Colin Powell, the first Black U.S. secretary of state, top military officer and national security adviser, died on Monday at the age of 84 due to complications from COVID-19. He was fully vaccinated, his family said in a statement on Facebook.
Powell had multiple myeloma, a blood cancer, that was in remission and early stage Parkinson’s disease, said a close friend who asked not to be named. The blood cancer reduces the body’s ability to fight infection and puts people at higher risk for severe COVID-19.
“We have lost a remarkable and loving husband, father, grandfather and a great American,” his family said, thanking the staff of the military hospital near Washington who treated Powell, but providing few details about his illness.
The son of Jamaican immigrants who rose to the top of the national security establishment, Powell served three Republican presidents in senior posts and ascended to leadership of the U.S. military as it was regaining its vigor after the trauma of the war in Vietnam, where he served two tours as an army officer.
He was the top U.S. military officer when U.S.-led forces drove Iraqi troops from Kuwait in 1991 and the chief U.S. diplomat in 2003 when Washington relied on erroneous intelligence about Iraqi weapons of mass destruction to justify its invasion of Iraq.
In a brief statement, the Powell family said he had died on Monday morning from COVID-19, had been fully vaccinated against the disease and thanked the medical staff at the Walter Reed National Military Medical Center who treated him.
Condolences poured in from Democrats such as U.S. President Joe Biden as well as Powell’s fellow Republicans.
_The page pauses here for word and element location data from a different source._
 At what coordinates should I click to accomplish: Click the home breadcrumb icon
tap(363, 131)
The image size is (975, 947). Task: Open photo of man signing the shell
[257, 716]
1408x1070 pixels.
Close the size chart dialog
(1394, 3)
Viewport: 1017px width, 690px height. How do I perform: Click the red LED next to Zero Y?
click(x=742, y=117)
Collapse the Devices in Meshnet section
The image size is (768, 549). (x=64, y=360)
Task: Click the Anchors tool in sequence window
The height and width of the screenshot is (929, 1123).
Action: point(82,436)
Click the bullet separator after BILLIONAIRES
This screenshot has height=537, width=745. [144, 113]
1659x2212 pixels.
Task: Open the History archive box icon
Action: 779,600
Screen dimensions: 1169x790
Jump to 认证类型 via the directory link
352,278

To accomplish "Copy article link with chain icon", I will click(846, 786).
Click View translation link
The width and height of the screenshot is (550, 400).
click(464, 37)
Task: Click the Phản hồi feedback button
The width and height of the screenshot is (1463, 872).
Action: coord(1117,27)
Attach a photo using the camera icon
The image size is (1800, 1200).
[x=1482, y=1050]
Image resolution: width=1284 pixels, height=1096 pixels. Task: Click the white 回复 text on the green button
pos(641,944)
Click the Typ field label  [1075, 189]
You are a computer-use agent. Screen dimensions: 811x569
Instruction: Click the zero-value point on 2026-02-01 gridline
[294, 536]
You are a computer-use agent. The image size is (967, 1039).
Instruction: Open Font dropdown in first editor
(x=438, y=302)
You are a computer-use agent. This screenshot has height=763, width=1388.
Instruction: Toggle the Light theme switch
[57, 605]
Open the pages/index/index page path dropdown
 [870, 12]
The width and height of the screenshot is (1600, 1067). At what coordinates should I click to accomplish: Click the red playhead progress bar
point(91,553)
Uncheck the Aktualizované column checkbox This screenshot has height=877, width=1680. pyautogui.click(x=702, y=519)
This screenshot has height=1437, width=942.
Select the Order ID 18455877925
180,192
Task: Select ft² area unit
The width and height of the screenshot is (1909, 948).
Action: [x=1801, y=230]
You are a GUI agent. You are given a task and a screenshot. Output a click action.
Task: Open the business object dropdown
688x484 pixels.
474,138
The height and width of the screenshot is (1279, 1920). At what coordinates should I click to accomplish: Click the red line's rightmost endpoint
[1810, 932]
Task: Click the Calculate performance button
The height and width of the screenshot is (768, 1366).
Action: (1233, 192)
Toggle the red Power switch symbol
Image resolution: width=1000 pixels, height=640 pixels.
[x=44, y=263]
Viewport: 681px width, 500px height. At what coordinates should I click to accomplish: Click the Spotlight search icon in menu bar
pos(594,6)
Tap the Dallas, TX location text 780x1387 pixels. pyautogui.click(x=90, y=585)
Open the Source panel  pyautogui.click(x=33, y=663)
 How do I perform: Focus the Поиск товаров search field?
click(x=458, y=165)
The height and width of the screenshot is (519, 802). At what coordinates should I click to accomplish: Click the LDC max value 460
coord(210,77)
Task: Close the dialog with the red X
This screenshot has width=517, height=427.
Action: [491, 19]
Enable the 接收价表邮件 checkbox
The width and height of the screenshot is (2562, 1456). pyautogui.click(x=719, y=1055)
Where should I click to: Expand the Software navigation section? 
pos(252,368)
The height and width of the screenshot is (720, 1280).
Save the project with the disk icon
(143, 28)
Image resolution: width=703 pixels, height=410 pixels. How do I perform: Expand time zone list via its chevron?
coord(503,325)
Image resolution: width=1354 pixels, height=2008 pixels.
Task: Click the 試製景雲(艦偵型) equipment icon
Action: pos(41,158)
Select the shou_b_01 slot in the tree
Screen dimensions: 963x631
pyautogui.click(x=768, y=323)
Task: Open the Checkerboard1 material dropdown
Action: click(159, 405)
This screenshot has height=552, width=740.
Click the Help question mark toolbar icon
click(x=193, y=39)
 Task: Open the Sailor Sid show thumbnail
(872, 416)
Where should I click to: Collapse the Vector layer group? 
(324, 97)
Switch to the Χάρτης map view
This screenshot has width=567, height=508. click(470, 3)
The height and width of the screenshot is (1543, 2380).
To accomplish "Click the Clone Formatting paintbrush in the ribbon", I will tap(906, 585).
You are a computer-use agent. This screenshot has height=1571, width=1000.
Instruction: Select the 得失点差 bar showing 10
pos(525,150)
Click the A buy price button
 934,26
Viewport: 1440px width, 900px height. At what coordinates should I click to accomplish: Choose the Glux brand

“Colin embodied the highest ideals of both warrior and diplomat,” Biden said in a statement, describing Powell as a “patriot of unmatched honor and dignity” and a man who “could drive his Corvette Stingray like nobody’s business.”
Former President George W. Bush, a Republican who named Powell as U.S. secretary of state, noted that “many presidents relied on General Powell’s counsel and experience.”
“He was such a favorite of presidents that he earned the Presidential Medal of Freedom – twice,” Bush said, referring to a medal viewed as the U.S. government’s highest civilian award.